Good point. I’m going to look into this.

Apologies, as I actually made a mistake in typing out the original snipped. What it does is actually:

base = (U < 0.5 ? 0:1);

        if (base == 0)

                array1[pitch*idx] = array1[pitch*thread_position];

        if (base == 1)

                array1[pitch*idx] = array2[pitch*thread_position];

which I think under the modification you note potentially still requires 2 global memory reads.

Hmmm admittedly I’m confused why that would be if dimBlock, dimGrid are specified (currently

dim3 dimGrid(STARTSIZE/512 + STARTSIZE%512);

        dim3 dimBlock(512);


when calling the kernel. I thought nvcc automatically handled the scheduling?

even better.

if(U < baseline[i-1])

  base = 1-base; 

float* src = (base==0) ? array1 : array2;

array1[idx * pitch + i] = src[thread_position *pitch + i];

I think what he’s means that the outcome is non-deterministic if the memory region written by the kernel overlaps with the region that is read by the kernel. (Since you’re using array1 for both purposes.)

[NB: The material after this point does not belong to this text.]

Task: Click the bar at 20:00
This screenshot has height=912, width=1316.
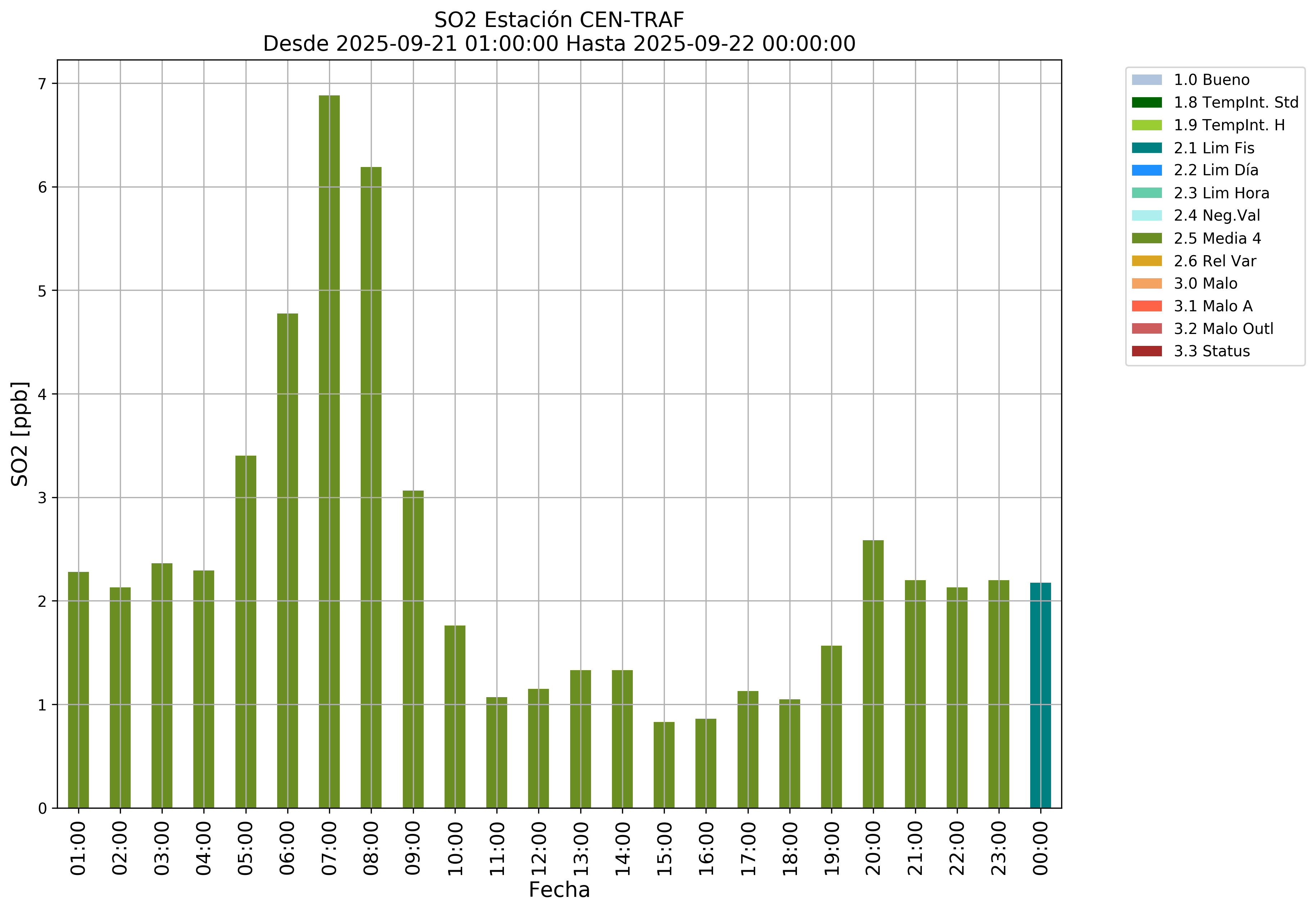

How many threads per block ?
and how many blocks are you running ?
and what is the value you are passing to pitch ?
and what GPU are you using ?

Thanks Hamster!

Hmm just tried that and removing the uniform random variable draws. It might not be an issue with the data across the two source arrays being located far away, as using the approach described above didn’t really change much. Getting rid of the curand stuff takes away about 20% of the GPU run time. However, I’m still going to need to generate these random uniform variables in another kernel and store them in global memory for access, so if this is the only way to optimize it, the fact that it won’t get better than 20% gives me pause about forging ahead with eliminating curand calls.

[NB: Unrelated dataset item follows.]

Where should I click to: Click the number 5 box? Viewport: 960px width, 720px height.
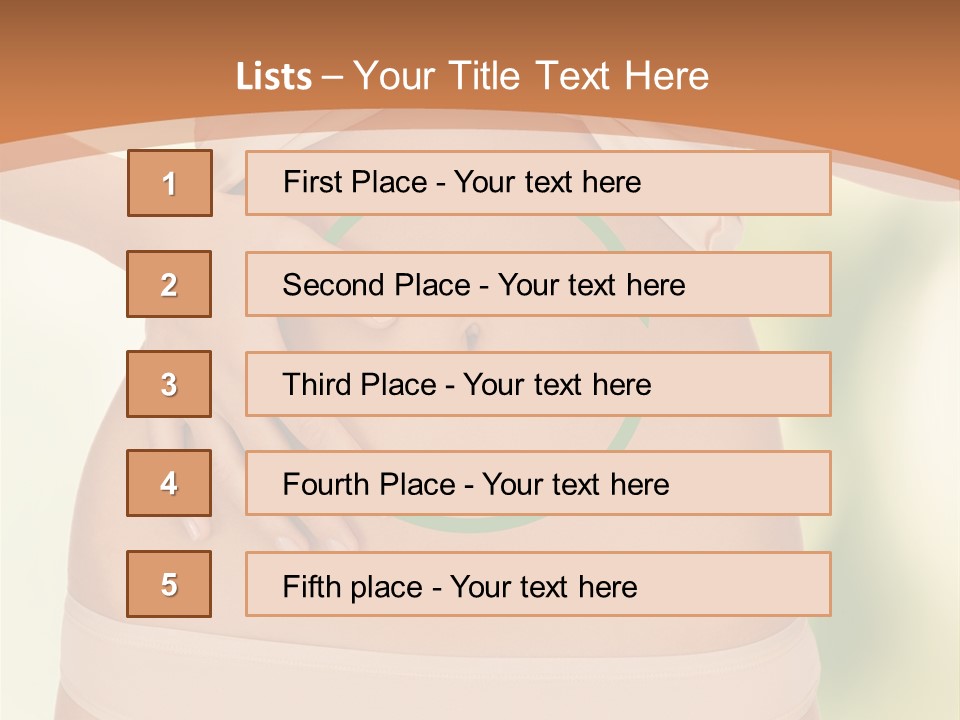coord(169,584)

Since it isn’t obvious that there is a way to parallelize the routine even further to avoid the loop altogether, given that the value of “base” in the current time step depends on the value of “base” at the previous time step, perhaps there isn’t much more to squeeze out of this.

Oh, got it. yeah, actually the input array “Reference” is set up so that idx < min(Reference) which prevents the data from getting overwritten.

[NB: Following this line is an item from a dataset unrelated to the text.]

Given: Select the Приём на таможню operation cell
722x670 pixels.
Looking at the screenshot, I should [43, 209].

Sure, my answers are in the same order:

512 threads per block

1500 blocks (should be able to handle anywhere from 1 to ~2000 blocks because of the current GPU memory limitation)

The value of the pitch is an int, generally about 5 - 350

Currently I am doing the development/prototyping on the GT 240

It takes about 70200 microseconds according to the profiler, which isn’t bad, but it also shows up as being at least 10 times costlier than the other routines and because it has to be called millions of times, seemed like a logical choice to optimize.

I checked on the CUDA occupancy calculator, and the current settings seem to be maximizing use of the cores, at least for my system.


My feeling is that performance is limited by amount of data that has to be transfered to-from global memory.

So if it is an issue of global-memory transferring bandwidth, would there be a way to improve the coalescing? One constraint we currently have is that the input array “Reference” can’t really be changed much; however, we can potentially have the pitch variable for example be a multiple of 16. Or is this one of those things where we have to wait for the hardware to catch up to enable us to get away with a naive implementation?

Even if you can’t change the format of the input and output data, it’s probably worth reorganizing the data in device memory before and after the kernel runs. Check the matrix transpose example in the SDK to see how it can be done efficiently.